TEXT BLOCK section start
I guess I have taken a wee vacation-e from writing on here. It's been kinda a hard time this past month and I guess I probably should have wrote on it earlier but I haven't really been well enough or well enough to let people know what's been happening.
Also Tom and Dad also jetted off to North America to do some amazing skiing and I didn't really want to worry them like I knew I would if I started writing.
This last month has been really quite hard. I ended up getting out of hospital for a splendid couple of days after New Years. Then rather crappily, the day after Tom and Dad left my health started going downhill. I ended up spending one of the longest stints in hospital EVER. Not because I was terribly unwell the entire time (though I was) but because I couldn't seem to make myself better. Normally by day 5 I am starting to perk up at least a little but not this time.
It's seemed like my body had almost had enough. It was refusing to eat anything, I was very weak (I have basically lost all and any muscle that I possessed)
TEXT BLOCK section end
RECORD SET section start
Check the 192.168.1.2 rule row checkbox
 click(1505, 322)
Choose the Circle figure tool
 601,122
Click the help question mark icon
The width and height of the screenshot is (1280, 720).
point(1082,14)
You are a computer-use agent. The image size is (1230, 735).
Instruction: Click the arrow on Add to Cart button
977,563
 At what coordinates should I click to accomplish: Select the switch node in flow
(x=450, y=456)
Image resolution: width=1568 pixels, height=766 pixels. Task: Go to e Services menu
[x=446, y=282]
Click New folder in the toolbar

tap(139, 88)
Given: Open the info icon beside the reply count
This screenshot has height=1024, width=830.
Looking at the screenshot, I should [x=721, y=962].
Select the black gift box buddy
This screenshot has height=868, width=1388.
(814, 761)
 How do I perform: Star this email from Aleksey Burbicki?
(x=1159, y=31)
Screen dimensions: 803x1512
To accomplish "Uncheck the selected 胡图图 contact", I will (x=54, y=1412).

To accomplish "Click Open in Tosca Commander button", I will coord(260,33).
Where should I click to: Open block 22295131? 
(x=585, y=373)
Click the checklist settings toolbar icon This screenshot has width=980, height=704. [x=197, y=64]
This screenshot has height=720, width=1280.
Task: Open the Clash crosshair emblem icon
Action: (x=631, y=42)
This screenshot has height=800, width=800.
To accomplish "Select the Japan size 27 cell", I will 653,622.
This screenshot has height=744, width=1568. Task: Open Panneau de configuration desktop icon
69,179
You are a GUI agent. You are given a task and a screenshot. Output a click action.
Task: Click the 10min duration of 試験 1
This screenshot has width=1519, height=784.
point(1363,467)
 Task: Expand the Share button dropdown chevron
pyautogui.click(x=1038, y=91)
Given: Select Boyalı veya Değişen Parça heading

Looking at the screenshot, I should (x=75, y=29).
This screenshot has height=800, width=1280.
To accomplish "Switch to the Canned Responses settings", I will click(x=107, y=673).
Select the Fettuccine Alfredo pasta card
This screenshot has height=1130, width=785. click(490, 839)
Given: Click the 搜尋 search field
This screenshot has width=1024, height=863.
RECORD SET section end
EXERCISES ::
1 > Repeat the hospital blog post word for word, everything from "I guess I have" down to "I started writing.".
2 > Write the next part of the hospital blog post, picking up after its final sentence.
The items above come from a separate source, not from the hospital blog post.

ANSWER SECTION ::
1 >
I guess I have taken a wee vacation-e from writing on here. It's been kinda a hard time this past month and I guess I probably should have wrote on it earlier but I haven't really been well enough or well enough to let people know what's been happening.
Also Tom and Dad also jetted off to North America to do some amazing skiing and I didn't really want to worry them like I knew I would if I started writing.

2 >
My lungs have decided enough is enough, they don't really like working on their own either so now I have to be constantly linked to oxygen which is actually such a pain.
It has been really hard because I haven't seen much of a way out of this one for me but it's been nice because finally I managed to get home and then the family arrived home. I am constantly have oxygen and steroids to make me eat I am seeming to get better. A little food and home time seem to be pushing me back in the right direction. Not leaps and bounds better but I am able to go on little outings and having things to look forward to again I feel makes me feel better.
Things aren't great like I am so much better than I was 2 weeks ago but it's still on the scale of not well and I can't promise they are going to get better. Right now I'm kinda happy just to have a little solace from this storm, being able to eat and not be in hospital. It's really quite nice!
I may not have much time left, that much is obvious to most who see me but I will not go out sad. I am simply living the life I love in the way I love.